I'll pray for you, you are a lovely lady, and you should show yourself more love. Remember what I said when you asked about what I felt about the church's rules? You should love your neighbour as you ought to love yourself. You need to love yourself {hug}

Xavielli · 14/09/2006 21:29

You are awesome Lord! The air in my house is thick with your presence. I ask you for peace in the houses of all these women who serve you Lord. Let your word be a path unto their feet, a lamp in the darkness! Father, sew in us the seed of faith, that we may see your face Oh Lord! Bind us to you, the Alpha and the Omega, with cords that cannot be broken! We use your guarentee of faith, Lord, in all our works that we may believe without seeing and receive all that you have promised to each of us. By your grace Lord, we are here and by faith we continue, we go on the even higher heights and better things Father! We ask as a fellowship Lord that there is peace for Liam, Lord. Help him and his parents see that the only way is your way and the only Love is your love, Lord, that they may seek comfort in your arms. "Faith is the substance of things hoped for, the evidence of things not yet seen" (Hebrews 11:1) We have faith in you Lord, though we may not see at the moment, we believe that your peace is upon us father. In Jesus name we pray, Amen. Thankyou precious Father.

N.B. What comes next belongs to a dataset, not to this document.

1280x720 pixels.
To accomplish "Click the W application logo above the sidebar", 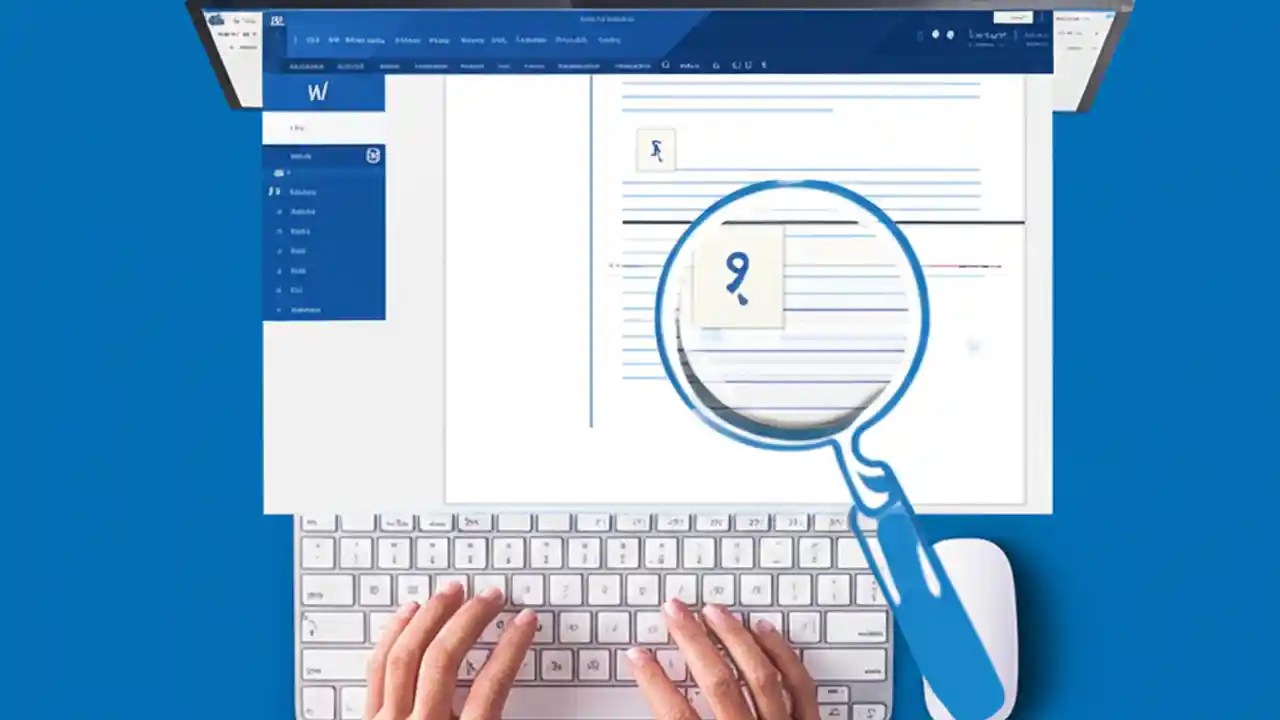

(Bible study was awesome!!! Praise be to God. I can truely feel him all through my house! Alleluja!!!!!)

nearlythree · 14/09/2006 21:35

I don't know, Mary, We just seem so far apart, we are both stressed and on a treadmill looking after the children, he has outlets outside the home for his stress which I don't have and I've suddenly realsied we lead totally separate lives apart from the dcs. I think I've excluded him too much, I've always put the children before our relationship and now we no longer know how to come together. And there is another issue we are arguing about, I am finding it hard not to sound critical and I know I am wounding him but it needs addressing. He is a loving father and husband but he can't hear when I tell him how alone or scared I feel.

CaptainDippy · 14/09/2006 21:37

@ Xavielli! I think we all needed to hear a bit of that right now - I know I did!! You go girl!! Thank you Jesus - Thank you Father.

nearlythree - Praying that God would uplift you and old you so close to Him right now. May His awesome, healing prescence be felt in every room of your house. May you, your DH/DP and your beautiful children be filled up with His love and His care. May you know the love of God in an awesome and poweful way. [hugs] honey. I am so that you are You know where we are and that we are here for you.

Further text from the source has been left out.